**Source extract:**
######

Serotonin exerts its actions via specific receptors, which are located in most of the brain, especially in the hippocampus, basal ganglia, and striatum. To date, 14 distinct subtypes of the serotonergic receptors have been identified [10, 11]; among all serotonergic receptors, some have been shown to participate in the regulation of motor function and/or induction of dyskinesia in PD, such as the 5-HT1A, 5-HT1B, 5-HT2A, 5-HT2C, and the 5-HT3 receptors.
5-HT1A receptors are located somato-dendritically in the dorsal raphe nuclei, where they regulate cell firing [12]. 5-HT1A receptors have been also identified postsynaptically in other brain regions, such as the cerebral cortex, striatum, and subthalamic nucleus [13], where they serve to control release of other neurotransmitters, such as glutamate [14]. Interestingly, the activation of postsynaptic 5-HT1A receptors located at prefrontal cortex has also been shown to affect serotonin neuron activity through an indirect loop to the raphe nuclei [15–17]. 5-HT1B receptors are also expressed as autoreceptors at serotonergic terminals in target areas, where they contribute to control serotonin release. Moreover, these receptors are also localized in non-serotonergic neurons, such as the striatal medium spiny neurons, and regulate GABA release [18–20].

######

**Dataset extract:**
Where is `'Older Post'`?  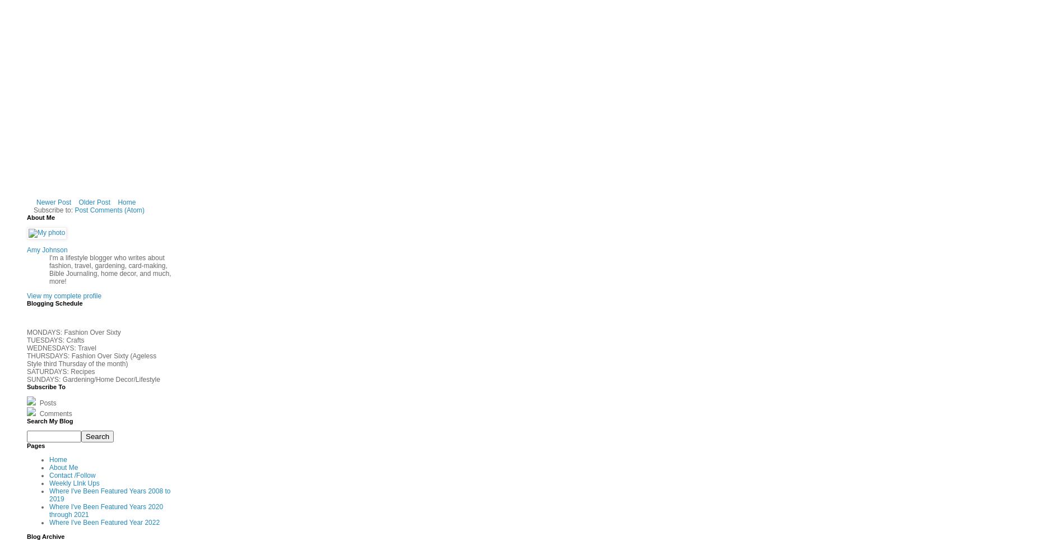
'Older Post' is located at coordinates (94, 202).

######

**Tasks to perform:**
(a) According to the passage on serotonin receptors, how many distinct subtypes of serotonergic receptors have been identified to date?
(b) Summarize the passage on serotonin receptors in two sentences.
(c) Resume the passage on serotonin receptors after its last sentence.
The listing is not needed for this work.

**Results for each task:**
(a) Fourteen distinct subtypes have been identified.

(b) Serotonin acts through receptors found in most of the brain, and of the 14 subtypes identified, several (5-HT1A, 5-HT1B, 5-HT2A, 5-HT2C, and 5-HT3) have been shown to take part in regulating motor function and/or inducing dyskinesia in PD. 5-HT1A receptors regulate cell firing in the dorsal raphe nuclei and control release of other neurotransmitters in regions such as the cortex and striatum, while 5-HT1B receptors control serotonin release at serotonergic terminals and regulate GABA release in non-serotonergic neurons such as striatal medium spiny neurons.

(c)
Among the other 5-HT receptors, the 5-HT2A receptors are involved in a variety of behaviors and diseases including anxiety, hyperactivity disorders, aggression, and social interaction. Moreover, they play a role in drug addiction and in the mechanism of action of anti-psychotic drugs. It has been shown that 5-HT2A receptors are abundant in the neocortex, striatum, and nucleus accumbens, where they appear to have a role in the emergence of motor complications [21, 22].
Another interesting serotonergic receptor that has been shown to play a role in the regulation of motor functions is the 5-HT2C receptor. This receptor subtype shows high and moderate expression in limbic areas and basal ganglia, respectively. The activation or blockade of 5-HT2C receptors results in an opposite effect on dopamine release; indeed, their activation induces a reduction of dopamine release along the dopaminergic pathway, while their blockade increases dopamine release along the meso-cortico-limbic as well as nigrostriatal pathways [23, 24]. Despite the influence of 5-HT2C receptors in modulating dopaminergic system, very little is known on their role in PD and dyskinesia.
5-HT3 receptors are mostly localized in limbic areas and brainstem nuclei, while they show low expression in the basal ganglia areas. Unlike other serotonergic receptors, 5-HT3 receptors are ion channels. They have been found to be involved in anxiety, schizophrenia, learning, and attention, as well as in craving and pain. Although 5-HT3 receptors have been reported to play a role in controlling striatal dopamine release [25], their involvement in PD and dyskinesia is poorly studied.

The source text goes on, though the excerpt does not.